Exercise inputs:
-------------------------

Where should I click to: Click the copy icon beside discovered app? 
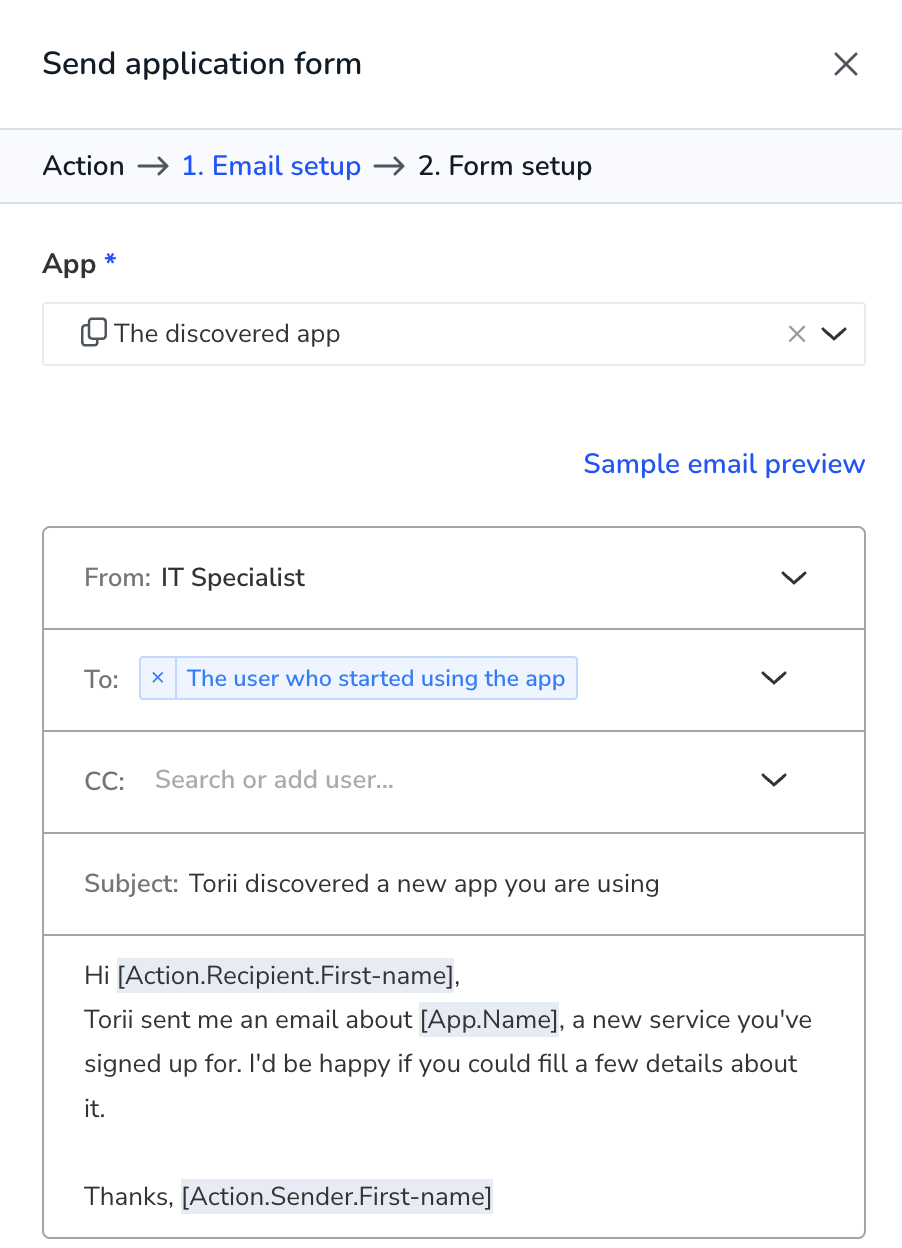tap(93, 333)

-------------------------

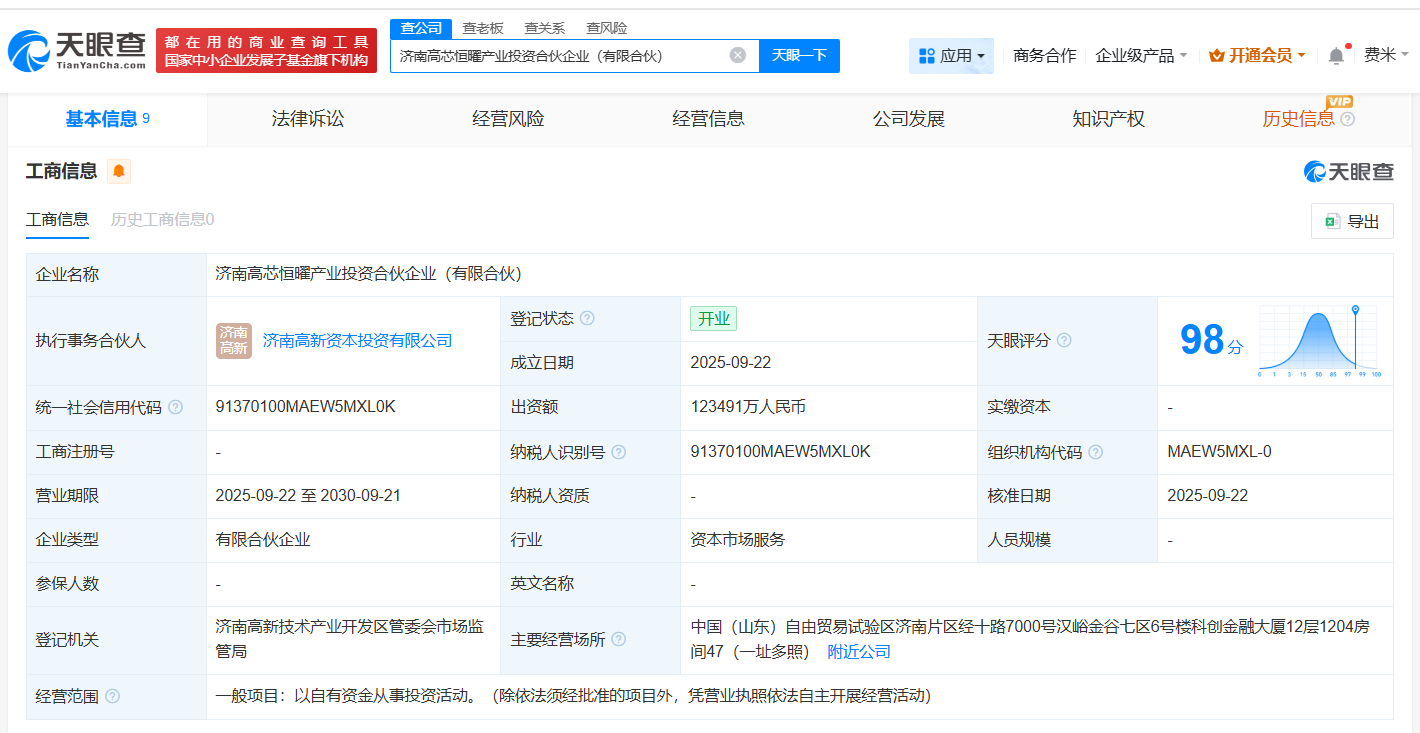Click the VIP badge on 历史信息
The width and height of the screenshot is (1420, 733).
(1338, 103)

-------------------------

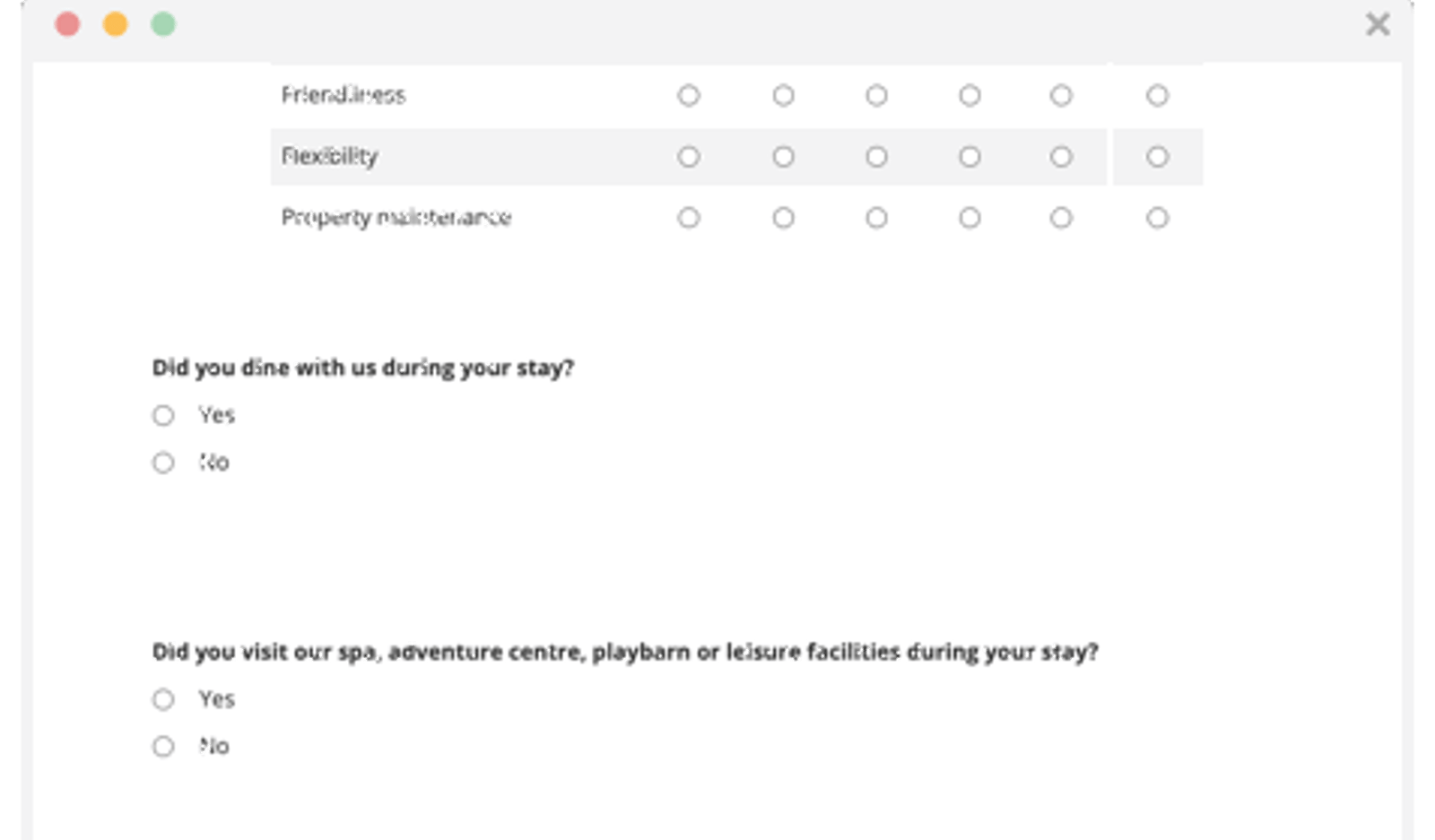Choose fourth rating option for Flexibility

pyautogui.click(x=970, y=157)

-------------------------

Your goal:
Starting at the line that has "Where should I" and stopping after the line that has "tap(93, 333)", write those records out again, requests included, and raise every coordinate in the answers by 148. Leave the pictures out.

Written answer:
Where should I click to: Click the copy icon beside discovered app? 
tap(241, 481)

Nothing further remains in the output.